Each unique flake appears like a jagged circular blade, as if every one were designed to cut a different variety of timber / gemstone. Their menacing edges are matched only by the patterns of curious holes throughout their structures, which causes one to ponder what sinister motives had inspired their creators, the evil clouds.

On leaving their floating platforms of doom, up in the grey yonder, they dive and swirl inexorably downwards, hoping for an unlucky victim to break their deadly fall. In order to be more destructive, they form alliances, clustering together into unstoppable agglomerations. Many fail in their attack runs. Billions perish on the cold, hard earth, but some fateful few smack, sharply, into an unlucky victim, causing an unusual stinging sensation which, cumulatively, can build up into quite the irritation.

When their carcasses lie thickly strewn on the ground, they can be collected together, and with pressure, form an infinitely larger and more compact, spherical, vector of doom. Young people often reenect wars using such an arsenal; anachronistically, of course, since snowballs are a modern invention, just like the stalwart Snow Soldier (ironically referred to by the french as 'Bonhommes de neige').

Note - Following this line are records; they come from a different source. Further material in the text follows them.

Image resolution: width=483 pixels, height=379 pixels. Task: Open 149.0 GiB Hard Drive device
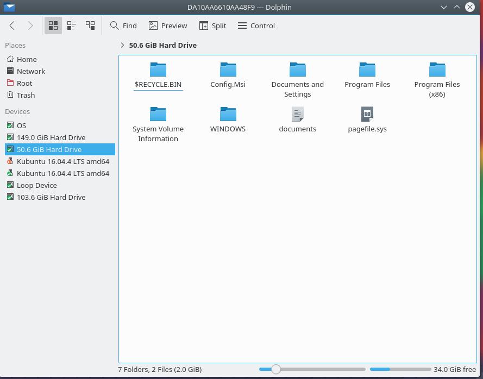click(x=51, y=137)
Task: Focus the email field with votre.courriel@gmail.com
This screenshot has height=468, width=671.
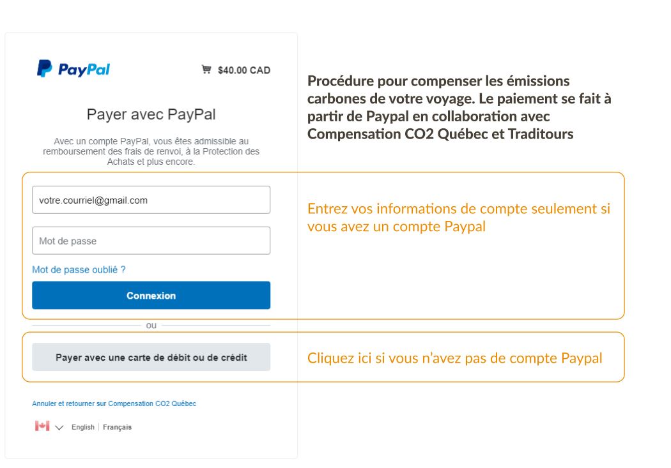Action: [151, 200]
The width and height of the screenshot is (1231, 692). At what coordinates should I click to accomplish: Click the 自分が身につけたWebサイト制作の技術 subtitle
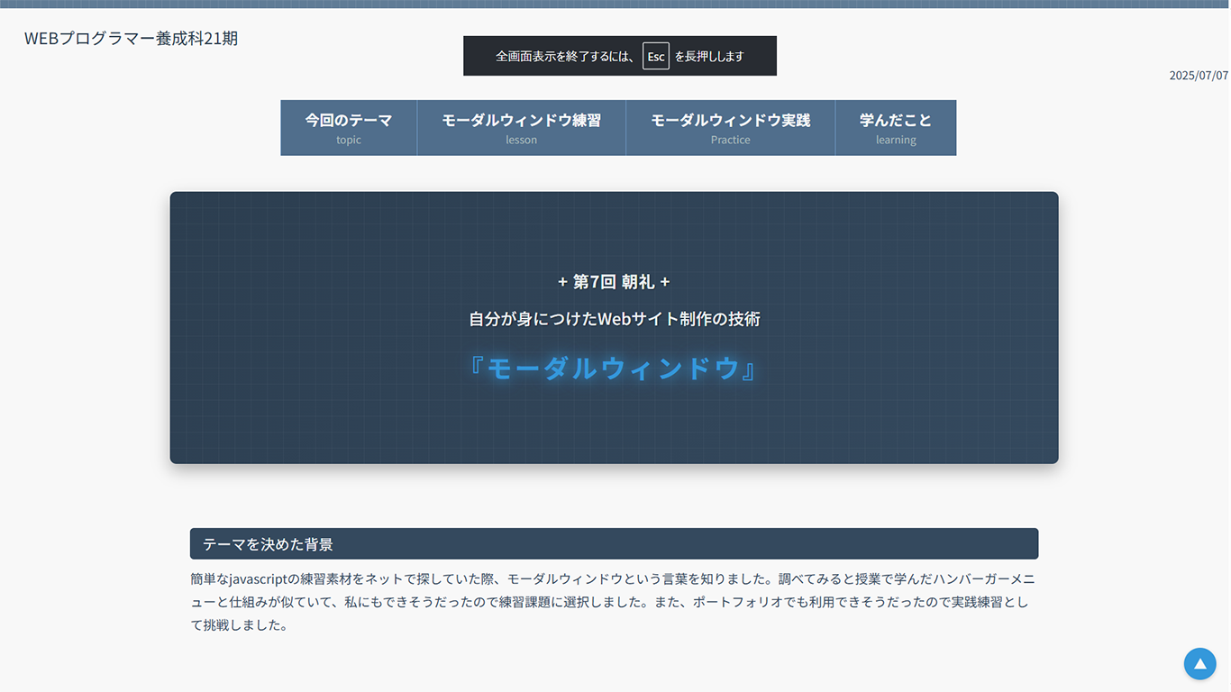click(x=614, y=319)
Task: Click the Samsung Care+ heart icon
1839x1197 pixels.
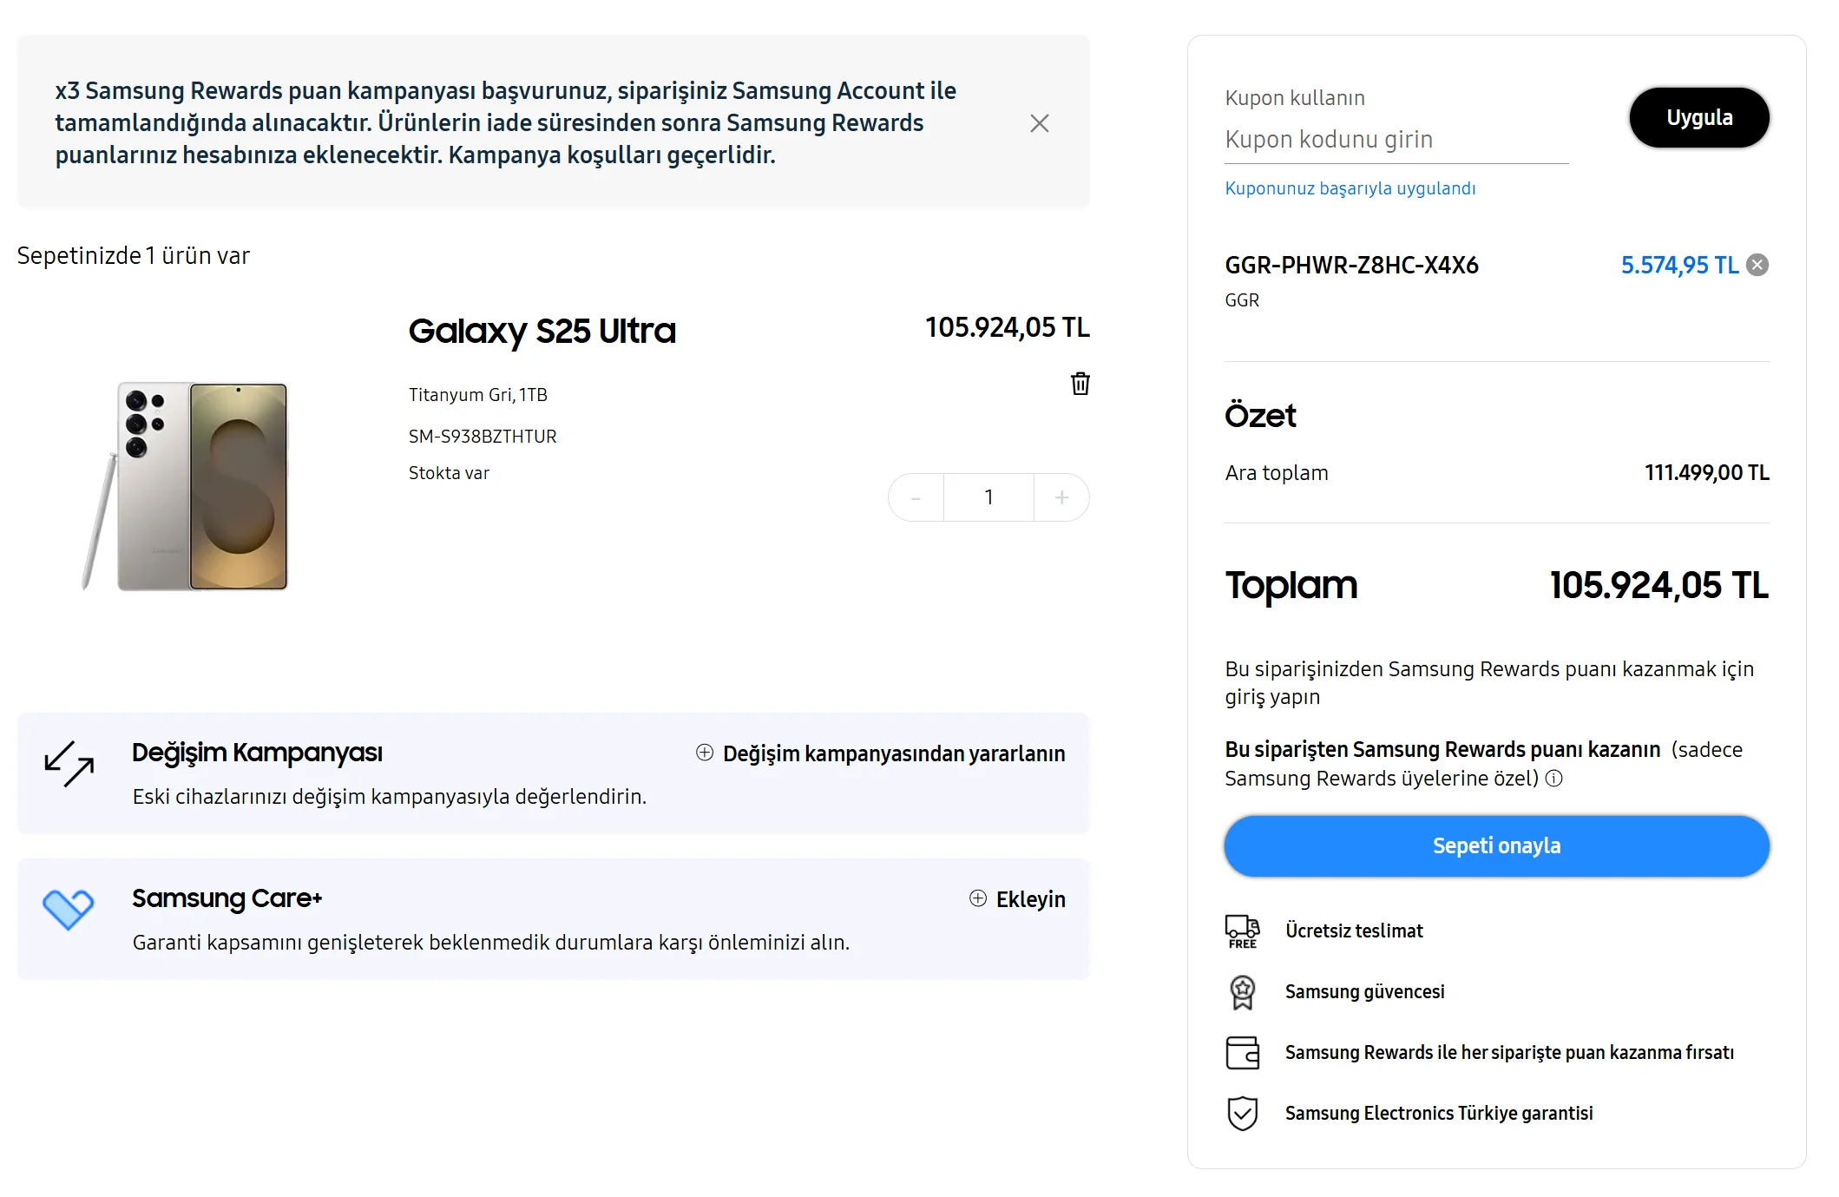Action: coord(69,909)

My advice would be to remain, at all times, at least fifty feet from such frozen precipitation.


aria said...

I read it with a huge grin on my face .. hehe .. it was a delightful read ..
thank you .. I’ve assumed you were referring to me .. in the first line .. :D
How very kind of you to describe snow .. and that too in sucha way that I feel - I haven’t missed much in life. I would like to believe.. it is at once .. funny and serious .. & so thankfully . I'm more than 50 feet away from anything even remotely closer to a frozen precipitation .. lol

Equivocationalist said...

of course it was for your benefit; and i'm glad you found it informative. snow gets a lot of good press in the temperate latitudes, but people forget the dangers it poses. i had to look up the title; i love that there are words for such things.